While the NSA says that it's not listening to or recording the phone calls of American citizens without probable cause (which it recently told TV news program 60 Minutes it only has the authority to do in the case of "50 or 60 people"), it admits to collecting metadata about American citizens' calls. This metadata includes information on the number dialed, the time and date of the call and the call's frequency. Such data collection enables the agency's analysts to "chain out" connections between suspected terrorists to build a better idea of who is communicating with whom. The NSA is doing so with the implicit permission of judges on the Foreign Intelligence Surveillance Court (FISC), which has, for the past seven years, authorized such data collection activity.
The NSA's collection of metadata is at the heart of the case before Judge Leon, which was filed by attorney Larry Klayman, founder and former chairman of conservative government watchdog group Judicial Watch. Klayman filed suit against the Obama administration on behalf of several plaintiffs earlier this year.

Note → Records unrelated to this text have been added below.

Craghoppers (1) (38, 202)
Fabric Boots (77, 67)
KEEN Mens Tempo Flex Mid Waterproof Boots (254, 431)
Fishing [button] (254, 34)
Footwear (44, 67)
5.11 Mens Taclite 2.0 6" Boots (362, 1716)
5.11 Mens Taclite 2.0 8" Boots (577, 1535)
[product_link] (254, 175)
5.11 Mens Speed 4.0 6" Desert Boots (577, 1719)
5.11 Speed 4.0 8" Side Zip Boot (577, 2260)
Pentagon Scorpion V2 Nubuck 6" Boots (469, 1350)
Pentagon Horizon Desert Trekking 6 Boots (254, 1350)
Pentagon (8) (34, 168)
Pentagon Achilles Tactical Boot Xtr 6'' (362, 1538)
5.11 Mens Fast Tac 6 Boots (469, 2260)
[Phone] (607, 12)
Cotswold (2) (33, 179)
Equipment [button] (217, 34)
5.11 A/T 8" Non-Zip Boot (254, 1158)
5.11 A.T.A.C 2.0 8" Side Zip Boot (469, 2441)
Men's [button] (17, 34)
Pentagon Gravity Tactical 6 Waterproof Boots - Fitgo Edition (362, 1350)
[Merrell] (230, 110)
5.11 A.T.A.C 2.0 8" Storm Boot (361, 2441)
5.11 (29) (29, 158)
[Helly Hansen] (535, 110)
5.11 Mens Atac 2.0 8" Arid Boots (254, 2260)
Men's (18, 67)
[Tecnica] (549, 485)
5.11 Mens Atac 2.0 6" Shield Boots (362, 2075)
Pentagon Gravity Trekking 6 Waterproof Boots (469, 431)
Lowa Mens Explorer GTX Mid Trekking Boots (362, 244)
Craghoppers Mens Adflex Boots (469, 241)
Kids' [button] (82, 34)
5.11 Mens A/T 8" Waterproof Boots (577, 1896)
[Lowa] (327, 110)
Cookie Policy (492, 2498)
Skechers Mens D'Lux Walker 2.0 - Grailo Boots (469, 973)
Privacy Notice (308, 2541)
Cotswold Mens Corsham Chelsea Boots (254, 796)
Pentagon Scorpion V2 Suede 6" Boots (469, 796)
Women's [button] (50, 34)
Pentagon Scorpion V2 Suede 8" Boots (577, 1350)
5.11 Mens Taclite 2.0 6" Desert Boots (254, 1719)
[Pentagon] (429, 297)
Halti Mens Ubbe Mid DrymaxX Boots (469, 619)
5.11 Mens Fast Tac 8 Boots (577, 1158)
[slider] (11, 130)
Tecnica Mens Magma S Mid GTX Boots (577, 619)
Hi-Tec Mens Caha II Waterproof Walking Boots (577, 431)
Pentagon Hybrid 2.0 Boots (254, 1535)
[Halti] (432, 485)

In issuing his ruling, Leon called NSA's collection of metadata "almost Orwellian," an "'indiscriminate' and 'arbitrary invasion'" that likely violates the Fourth Amendment to the United States Constitution - the part of the Bill of Rights which prohibits unreasonable search and seizure and requires a judicial warrant to be supported by probable cause. The Justice Department claims such metadata collection is not covered under the Fourth Amendment, since it's routinely collected by phone companies for billing purposes and shared voluntarily.
Judge Leon waved off an attempt to cite a 1979 Supreme Court case often cited by the Justice Department as a precedent. In that case, the Court ruled that a "pen register," a device phone companies used to record numbers dialed from a particular phone line, did not violate the Fourth Amendment. Judge Leon explained that technology has changed dramatically in the intervening decades, altering both the quantity and quality of information the Government can collect. He also said that the Justice Department had failed to prove that such metadata collection had actually helped to head off any terrorist attacks.
Last month the Supreme Court refused to hear a petition filed by the Electronic Information Privacy Center about the NSA metadata program. Leon's ruling suggests that the issue is going to end up before the Supreme Court eventually, however.
This past July Apple joined Google, Microsoft and several other large technology companies to call for greater transparency by the NSA to help restore public trust in their products and services after it was revealed that the agency's PRISM program tapped into their data directly.